Last month, Turkey and Armenia held what both hailed as “positive and constructive” talks in Moscow, the first in more than a decade, raising hopes that diplomatic relations can be established and their land border – shut since 1993 – reopened.
Turkey has had no diplomatic or commercial ties with its small eastern neighbour since the 1990s. The talks in Moscow were the first attempt to restore links since a 2009 peace accord that was never ratified.
Ankara has said it wants the normalisation talks to be held either in Turkey or Armenia after the first round. However, its foreign ministry said on Thursday the next meeting would be in Vienna, without elaborating.
The two countries are at odds over several issues, primarily the 1.5 million people Armenia says were killed in a genocide by Ottoman Turkish forces in 1915.
Turkey accepts that many Armenians living in the Ottoman Empire were killed in clashes with Ottoman forces during World War One, but contests the figures and denies the killings were systematic or constituted genocide.
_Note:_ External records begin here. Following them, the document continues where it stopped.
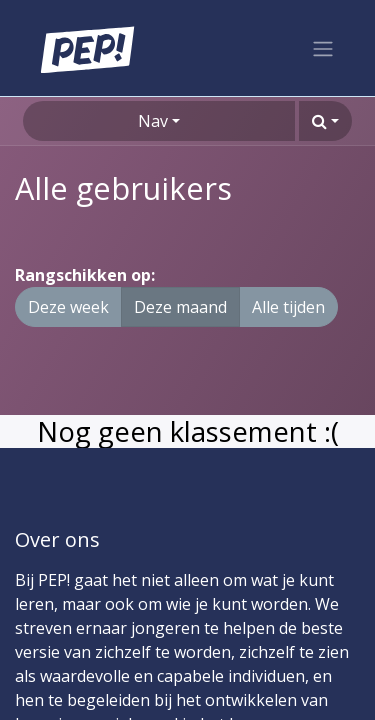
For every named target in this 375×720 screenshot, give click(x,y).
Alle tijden (288, 307)
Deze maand (180, 307)
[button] (325, 121)
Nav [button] (153, 121)
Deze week (68, 307)
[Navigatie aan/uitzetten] (323, 48)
Turkey also backed its ally Azerbaijan against ethnic Armenian forces in a 2020 conflict which saw Baku regain swathes of land in the Nagorno-Karabakh territory. But Ankara has since called for a rapprochement between Baku and Yerevan.
As part of the normalisation process, Turkey and Armenia on Wednesday restarted commercial charter flights between Istanbul and Yerevan after two years.